Vitamin D Deficiency

What causes a vitamin D deficiency? (Continued)


Research has begun to show a relationship between BMI and vitamin D deficiency. A study done on 2,187 overweight and obese subjects found that those with a BMI above 40 had 18% lower serum vitamin D levels than those with a BMI under 40. Another study done compared the vitamin D levels of 154 obese subjects to those of 148 nonobese subjects and found that the obese subjects' vitamin D levels were 23% lower. Some possible reasons for this are lower intakes of vitamin D, less exposure to sunlight (UV radiation), and a higher distribution volume of vitamin D. Even with exposure to sunlight, there remains a risk for a deficiency. One study tested the blood levels of vitamin D after sun exposure in both obese and nonobese subjects. It found that there was 57% less vitamin D in the blood of the obese subjects. The exact cause is not known. This emphasizes the importance of having your levels checked regardless of your sun exposure or dietary intake.
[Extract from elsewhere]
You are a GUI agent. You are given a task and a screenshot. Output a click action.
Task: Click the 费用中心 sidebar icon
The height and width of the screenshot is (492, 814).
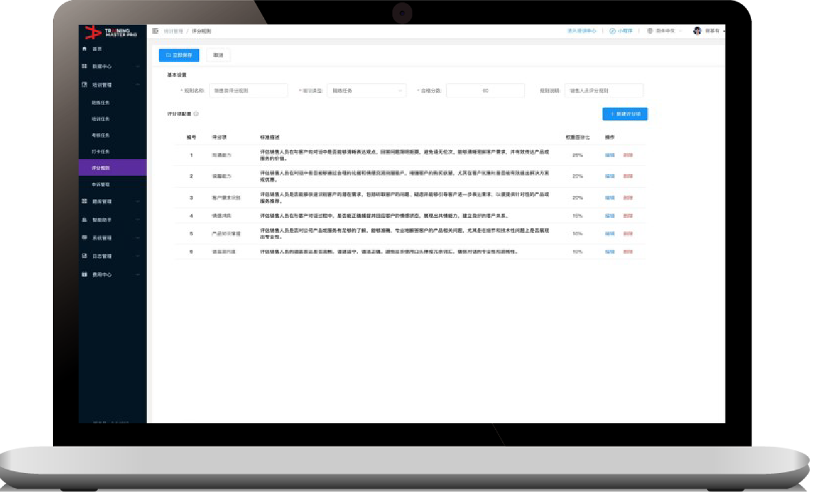[x=85, y=274]
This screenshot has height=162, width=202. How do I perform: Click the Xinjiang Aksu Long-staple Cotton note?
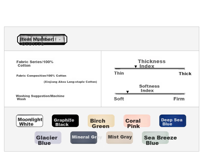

People with one of the fat malabsorption syndromes (for example, Crohn's disease, celiac disease) and people who have had bariatric surgery are often unable to absorb enough of the fat-soluble vitamin D.


It has been shown that as we age our body has a decreased ability to synthesize vitamin D from exposure to the sun.

Medications and medical conditions

A wide variety of medications, including antifungal medications, anticonvulsants, glucocorticoids, and medications to treat AIDS/HIV can enhance the breakdown of vitamin D and lead to low levels. There is also a loss of vitamin D for those with chronic kidney disease, primary hyperparathyroidism, chronic granuloma-forming disorders, and some lymphomas.